# Is this '1948' Longines genuine?



## MatthewUsher (Dec 18, 2015)

I am making my first foray into the world of vintage watches and have stumbled across what I think is a beautiful 1948 Longines watch (unsure if that is exact year):










Photograph 1










Photo 2: Inside of the case

I have no issue with the price, however I do want to ascertain if it is 100% original if possible. Using a watch identifier (http://www.vintagewatchresources.com/watch_identifier.php) I was able to find several Longines watches which were similar however not identical (http://www.vintagewatchresources.com/list.php?tl=qry&mfr_id=2&mens_ladies=1&cd_id=1&dial_long_name=2&dial_long_emblem=2&dial_model_name=1&hm_id=17). I don't know how accurate these watch identifiers are though so I didn't want to trust it blindly. I have asked the seller for a serial number and any owners history information but he hasn't responded as of yet.

Any assistance gauging whether it is authentic would be appreciated really. I am tempted to buy it anyway as I love the face of the watch but it would be nice to know if it authentic.

Thanks! Feel free to ask if you need any more info, however I do not have much to go on.


----------



## scottswatches (Sep 22, 2009)

need to see the movement really, but looks okay so far. Might have the 12.68 movement similar to this one I had from 1960


----------



## MatthewUsher (Dec 18, 2015)

scottswatches said:


> need to see the movement really, but looks okay so far. Might have the 12.68 movement similar to this one I had from 1960


 It is good to know that you didn't write it off as soon as you saw it! As it is fairly cheap, I think I may give it a shot and take it to be serviced/looked over and get an opinion on it then. I will ask to see the movement but I don't imagine he will be able to open it up himself, although you never know. Lovely piece by the way, that's a great photo.


----------



## scottswatches (Sep 22, 2009)

there are undervalued in my humble, but that can be good - no one would do a modern fake of an inexpensive watch and add that level of dirt/patination to the dial to make it worth less.
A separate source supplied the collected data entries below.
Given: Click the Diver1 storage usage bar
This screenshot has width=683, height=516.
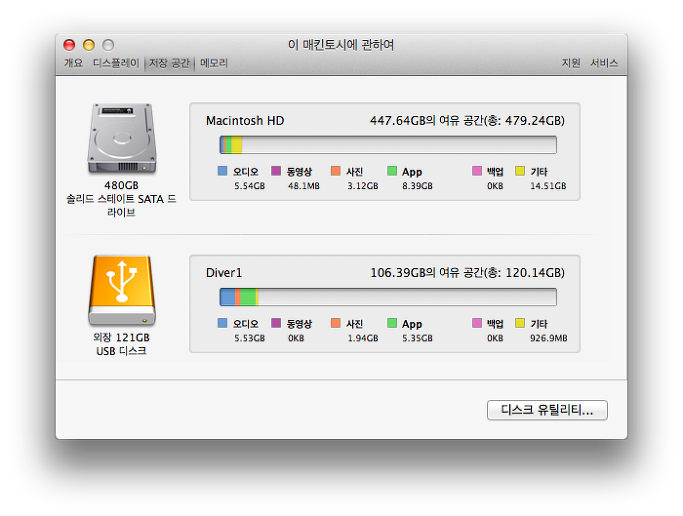Looking at the screenshot, I should pyautogui.click(x=387, y=297).
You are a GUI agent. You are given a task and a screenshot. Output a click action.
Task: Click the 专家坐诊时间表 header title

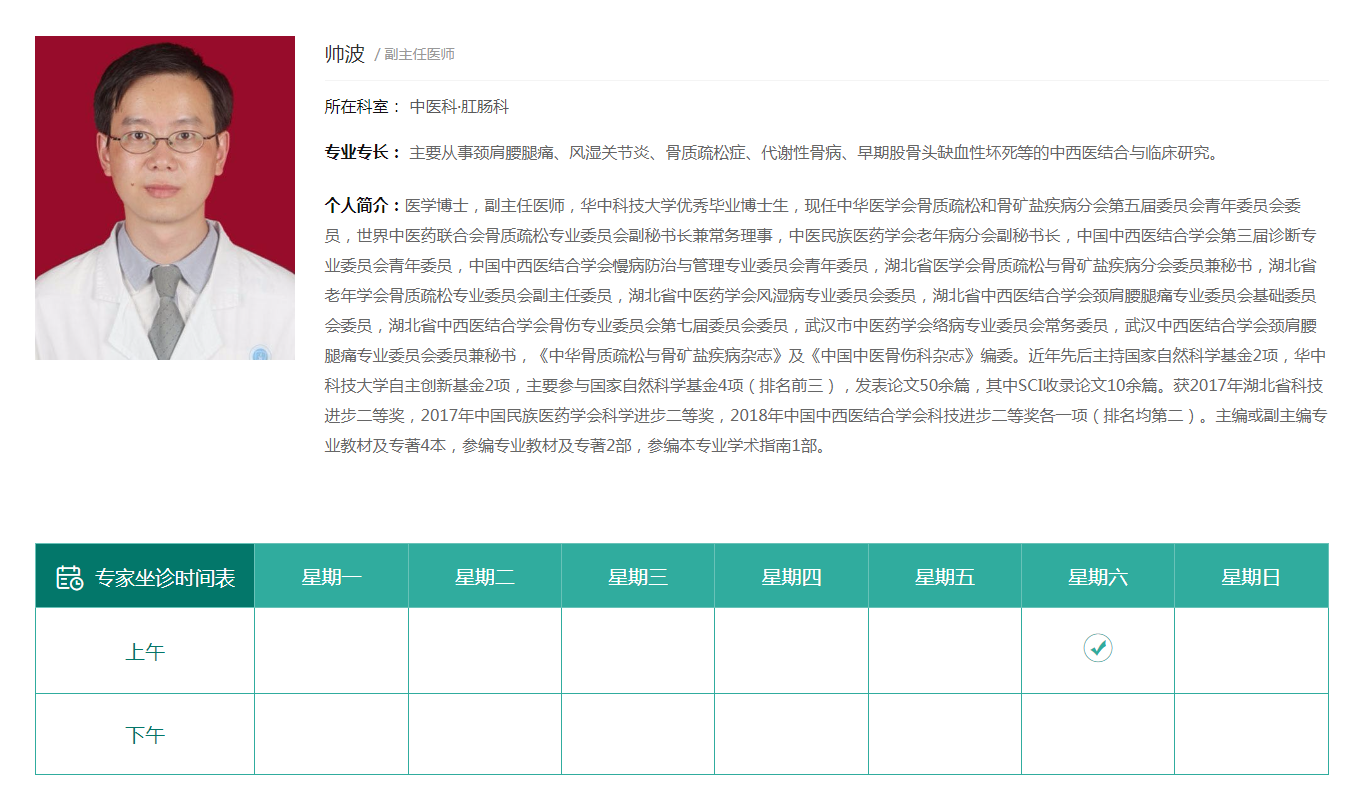pyautogui.click(x=165, y=578)
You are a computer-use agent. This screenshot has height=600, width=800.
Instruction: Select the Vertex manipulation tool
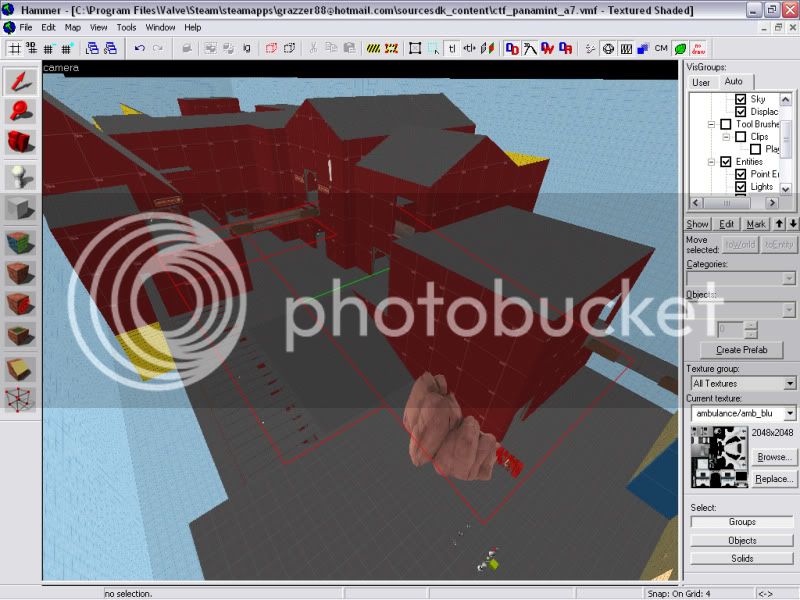point(20,400)
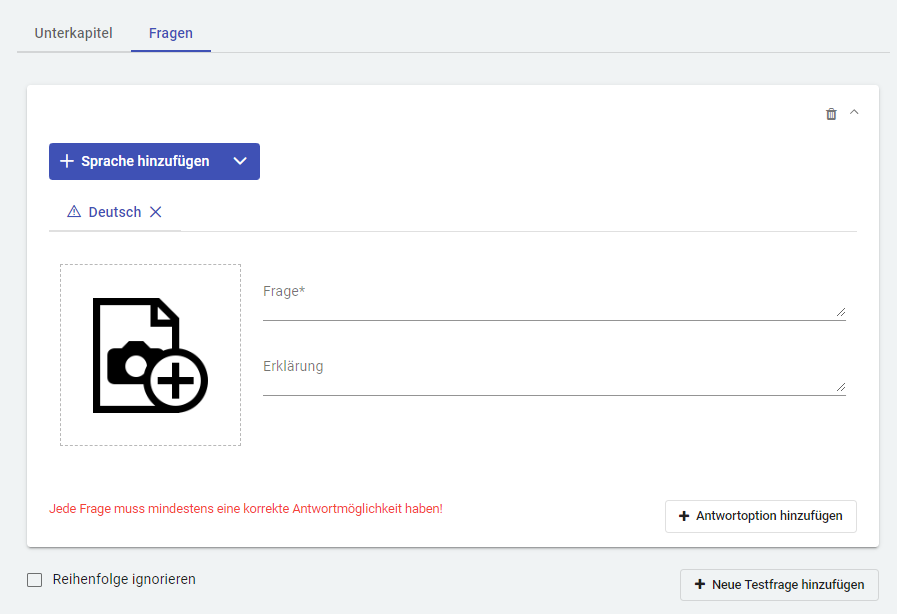Enable the Reihenfolge ignorieren checkbox
The width and height of the screenshot is (897, 614).
[x=35, y=579]
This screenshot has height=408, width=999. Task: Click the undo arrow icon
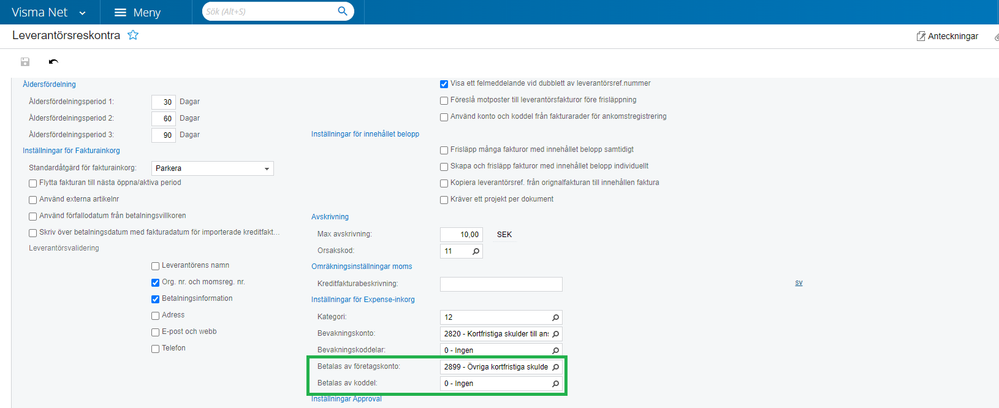coord(53,62)
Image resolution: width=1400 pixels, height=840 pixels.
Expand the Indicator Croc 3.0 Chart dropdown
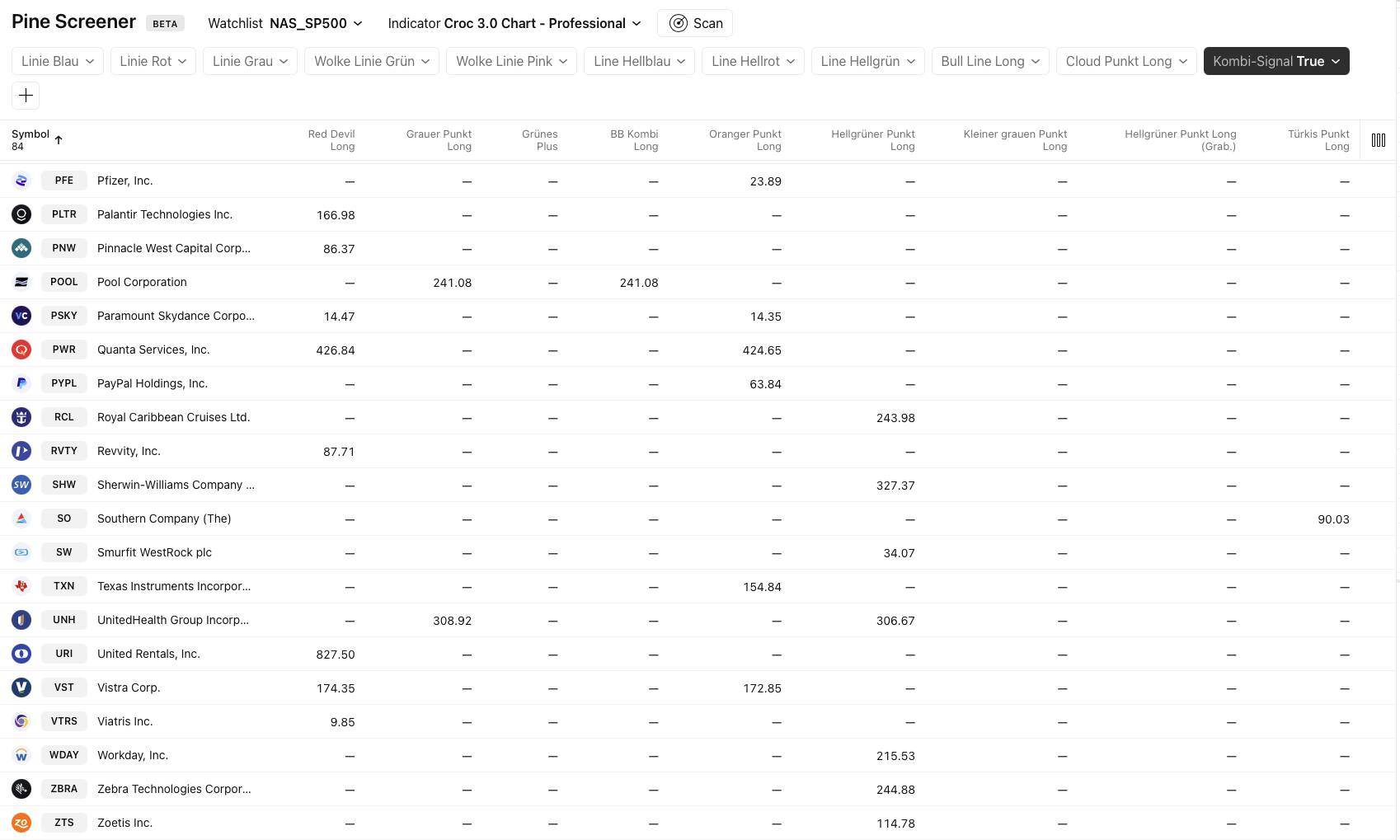514,23
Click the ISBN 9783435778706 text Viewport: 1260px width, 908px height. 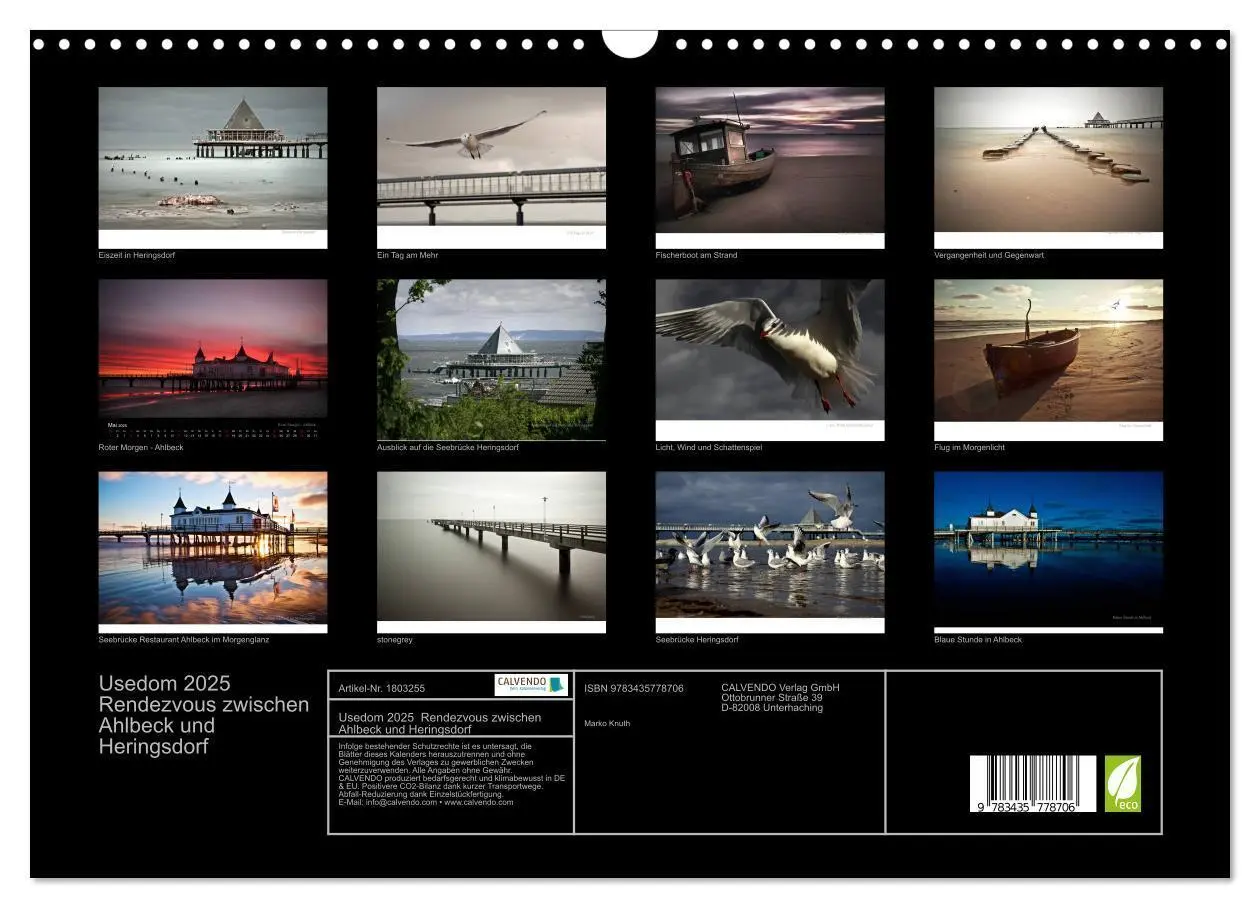point(634,688)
welcome to the forum. Leave your wallet at the door, as it will be permanently empty from now on!


----------



## mel (Dec 6, 2006)

Well, additionally to what's been said already, it looks to be in period, mid 40's to mid 50's or thereabouts. but note also from the photo it looks as if it has some "Fauxing" issues with the dial - - slight markings or pittings and you will really need to see it for real to know if this will bother you much. Lots of folks like this patina and consider it part of the ageing process, others will detest it - - only you can decide which camp you fall into. :yes:

I like the piece - - but what do I know, it's for you to wear and enjoy!

|Welcome to RLT, it's a great place to be!

:toot:


----------



## MatthewUsher (Dec 18, 2015)

scottswatches said:


> there are undervalued in my humble, but that can be good - no one would do a modern fake of an inexpensive watch and add that level of dirt/patination to the dial to make it worth less.
> 
> welcome to the forum. Leave your wallet at the door, as it will be permanently empty from now on!


 That is true, I hadn't thought of it like that. And thanks!!



mel said:


> Well, additionally to what's been said already, it looks to be in period, mid 40's to mid 50's or thereabouts. but note also from the photo it looks as if it has some "Fauxing" issues with the dial - - slight markings or pittings and you will really need to see it for real to know if this will bother you much. Lots of folks like this patina and consider it part of the ageing process, others will detest it - - only you can decide which camp you fall into. :yes:
> 
> I like the piece - - but what do I know, it's for you to wear and enjoy!
> 
> ...


 It's comforting that it seems to roughly suit the date he provided. I did notice the patina you mentioned, and I like it but I think I'd have to see it in person to fully decide. I'll give him a message after work and put in an offer.

Thank you for the welcome! Hopefully I'll be sticking around


----------



## mel (Dec 6, 2006)

You'll NEED to stick around Matthew, we like you already - - folks who take time to say "Thanks" are ALWAYS appreciated around here!

Take Care, let us know how you get on? :yes:


----------



## ColdZero (May 25, 2015)

Welcome to the forum.

Martin.


----------



## MatthewUsher (Dec 18, 2015)

Thanks for the warm welcome, I'll make sure to post an update regarding the watch next month!


----------



## mel (Dec 6, 2006)

Three Likes in four postrs - - you've started well Matthew! I've given you another one, that'll make it 100% :yes:


----------